**The problem**
Render every line of the listing below as a Markdown table with the columns Row and Line, numbering the rows in order and omitting blank lines.

*-*-*

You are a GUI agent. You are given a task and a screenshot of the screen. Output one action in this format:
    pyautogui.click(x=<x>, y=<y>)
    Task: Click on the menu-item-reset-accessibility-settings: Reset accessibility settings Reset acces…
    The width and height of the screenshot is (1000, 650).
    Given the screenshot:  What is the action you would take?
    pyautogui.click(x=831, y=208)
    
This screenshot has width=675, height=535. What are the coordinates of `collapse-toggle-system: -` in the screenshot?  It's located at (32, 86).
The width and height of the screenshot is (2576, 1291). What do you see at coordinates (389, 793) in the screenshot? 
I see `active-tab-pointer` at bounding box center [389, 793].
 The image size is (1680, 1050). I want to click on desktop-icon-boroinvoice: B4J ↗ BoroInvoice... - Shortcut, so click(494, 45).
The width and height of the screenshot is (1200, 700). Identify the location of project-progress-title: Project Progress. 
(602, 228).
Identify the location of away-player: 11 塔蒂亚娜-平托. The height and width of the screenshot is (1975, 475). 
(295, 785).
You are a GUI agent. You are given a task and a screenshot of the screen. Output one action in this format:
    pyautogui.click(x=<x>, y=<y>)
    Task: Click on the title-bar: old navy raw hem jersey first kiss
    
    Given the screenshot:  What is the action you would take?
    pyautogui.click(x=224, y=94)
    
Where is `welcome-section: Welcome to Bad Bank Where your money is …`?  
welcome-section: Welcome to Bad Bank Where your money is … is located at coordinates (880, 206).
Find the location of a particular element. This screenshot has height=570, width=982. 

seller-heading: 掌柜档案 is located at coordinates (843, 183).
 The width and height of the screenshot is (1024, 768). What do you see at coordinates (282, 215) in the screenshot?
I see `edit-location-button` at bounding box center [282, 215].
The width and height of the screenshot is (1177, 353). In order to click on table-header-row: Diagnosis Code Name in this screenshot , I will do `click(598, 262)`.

*-*-*

**Solution to the exercise**
| Row | Line |
|---|---|
| 1 | You are a GUI agent. You are given a task and a screenshot of the screen. Output one action in this format: |
| 2 |     pyautogui.click(x=<x>, y=<y>) |
| 3 |     Task: Click on the menu-item-reset-accessibility-settings: Reset accessibility settings Reset acces… |
| 4 |     The width and height of the screenshot is (1000, 650). |
| 5 |     Given the screenshot:  What is the action you would take? |
| 6 |     pyautogui.click(x=831, y=208) |
| 7 | This screenshot has width=675, height=535. What are the coordinates of `collapse-toggle-system: -` in the screenshot?  It's located at (32, 86). |
| 8 | The width and height of the screenshot is (2576, 1291). What do you see at coordinates (389, 793) in the screenshot?  |
| 9 | I see `active-tab-pointer` at bounding box center [389, 793]. |
| 10 |  The image size is (1680, 1050). I want to click on desktop-icon-boroinvoice: B4J ↗ BoroInvoice... - Shortcut, so click(494, 45). |
| 11 | The width and height of the screenshot is (1200, 700). Identify the location of project-progress-title: Project Progress.  |
| 12 | (602, 228). |
| 13 | Identify the location of away-player: 11 塔蒂亚娜-平托. The height and width of the screenshot is (1975, 475).  |
| 14 | (295, 785). |
| 15 | You are a GUI agent. You are given a task and a screenshot of the screen. Output one action in this format: |
| 16 |     pyautogui.click(x=<x>, y=<y>) |
| 17 |     Task: Click on the title-bar: old navy raw hem jersey first kiss |
| 18 |     Given the screenshot:  What is the action you would take? |
| 19 |     pyautogui.click(x=224, y=94) |
| 20 | Where is `welcome-section: Welcome to Bad Bank Where your money is …`?   |
| 21 | welcome-section: Welcome to Bad Bank Where your money is … is located at coordinates (880, 206). |
| 22 | Find the location of a particular element. This screenshot has height=570, width=982.  |
| 23 | seller-heading: 掌柜档案 is located at coordinates (843, 183). |
| 24 |  The width and height of the screenshot is (1024, 768). What do you see at coordinates (282, 215) in the screenshot? |
| 25 | I see `edit-location-button` at bounding box center [282, 215]. |
| 26 | The width and height of the screenshot is (1177, 353). In order to click on table-header-row: Diagnosis Code Name in this screenshot , I will do `click(598, 262)`. |